We headed up the M1 on Thursday 5th April to Sheffield Hallam University, this year’s host venue, in the new School of Geography car, packed full of banners, leaflets and Gary’s physical model display! We arrived and quickly set up ready to attend the evening’s public lecture and GA awards. The lecture by Daniel Raven-Ellison was an interesting look at Guerrilla Geography, and ways this can be used to challenge conventional thinking around place and social and environmental topics. A networking event then followed in the Winter Gardens where we got to meet fellow exhibitors, award winners and other interesting parties.

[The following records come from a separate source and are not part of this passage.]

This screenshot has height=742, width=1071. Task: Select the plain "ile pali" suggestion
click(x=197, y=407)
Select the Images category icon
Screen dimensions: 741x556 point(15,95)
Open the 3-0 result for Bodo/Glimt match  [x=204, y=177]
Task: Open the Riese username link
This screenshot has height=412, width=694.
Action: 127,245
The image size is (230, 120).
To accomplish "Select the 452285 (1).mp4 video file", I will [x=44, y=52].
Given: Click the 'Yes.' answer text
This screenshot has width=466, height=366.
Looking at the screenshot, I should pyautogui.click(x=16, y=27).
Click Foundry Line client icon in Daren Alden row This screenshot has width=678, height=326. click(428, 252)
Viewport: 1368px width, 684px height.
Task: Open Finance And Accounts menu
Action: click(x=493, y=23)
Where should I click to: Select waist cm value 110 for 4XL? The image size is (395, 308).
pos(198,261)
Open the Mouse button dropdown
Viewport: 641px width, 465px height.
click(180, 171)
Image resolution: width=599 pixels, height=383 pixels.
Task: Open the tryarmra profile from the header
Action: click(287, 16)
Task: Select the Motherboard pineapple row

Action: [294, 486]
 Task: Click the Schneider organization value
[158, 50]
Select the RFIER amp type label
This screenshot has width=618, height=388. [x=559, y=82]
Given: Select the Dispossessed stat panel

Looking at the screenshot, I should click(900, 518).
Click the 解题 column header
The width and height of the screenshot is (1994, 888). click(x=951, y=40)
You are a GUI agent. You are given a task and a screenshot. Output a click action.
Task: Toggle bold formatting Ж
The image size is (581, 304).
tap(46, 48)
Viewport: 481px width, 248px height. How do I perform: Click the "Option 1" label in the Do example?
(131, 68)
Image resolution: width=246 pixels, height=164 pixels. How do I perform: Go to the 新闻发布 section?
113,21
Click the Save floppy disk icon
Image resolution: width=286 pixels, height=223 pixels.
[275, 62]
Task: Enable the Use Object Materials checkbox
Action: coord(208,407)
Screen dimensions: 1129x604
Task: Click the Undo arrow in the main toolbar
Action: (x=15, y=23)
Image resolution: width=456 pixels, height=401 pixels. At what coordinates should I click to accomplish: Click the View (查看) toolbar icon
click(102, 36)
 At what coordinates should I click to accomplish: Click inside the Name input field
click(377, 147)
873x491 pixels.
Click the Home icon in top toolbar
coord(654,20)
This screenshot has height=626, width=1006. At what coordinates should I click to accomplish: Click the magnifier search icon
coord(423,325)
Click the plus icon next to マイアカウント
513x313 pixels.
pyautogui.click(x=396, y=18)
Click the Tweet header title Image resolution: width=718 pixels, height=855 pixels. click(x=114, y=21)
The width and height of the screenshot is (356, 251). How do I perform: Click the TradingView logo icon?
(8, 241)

Friday, the first day of the conference, began with an early start. After a quick breakfast, Elaine and I headed over to the exhibition hall, where Gary was already setting up his display. This comprised of a number of physical models and a projection display, where a small projector displayed a range of social and urban data onto a 3D printed model of Nottingham city centre, linked up to a small screen which displayed more insight into the projected map. It demonstrated to teachers and educators how these 3D models (which Gary takes into schools all over the country and developed as a learning tool through working with Sue Richardson and Bev Smith at Keswick School) can be used to support spatial thinking, for example in understanding contour maps, and also for applications such as understanding flood risk and urban geographies. Some exciting new collaborations emerged as a result of this including a number of new school-based projects and the potential to develop some new resources working with David Morgan from the Field Studies Council.
Elaine and I had a busy day talking to a variety of people, including a number of ex-students who now teach geography and other teachers who send us their A-Level students. The GA talks we run in the school also got a lot of interest as a model of allowing school students to experience a lecture in a real university setting that is relevant to their curriculum. But hosting an exhibition stand for a whole day isn’t half tiring and we were glad to have a sit down by the end of it and enjoy dinner with some of Elaine’s colleagues from the British Cartographic Society.
On Saturday we were back on the stand early and enjoyed more interesting conversations with the conference delegates, before 3pm marked the end of the event and mass disassembling of the exhibition displays ensued. It was amazing to see some of these displays which were almost like a TV set in their own right, with walls and shelving created, display monitors built in and even including chairs and tables.
Ian Conway, the School’s Head Technician kindly picked us up, and we headed back to Nottingham, having had a very worthwhile time presenting research from the School and engaging with teachers and students in terms of recruitment. We will be back next year for sure!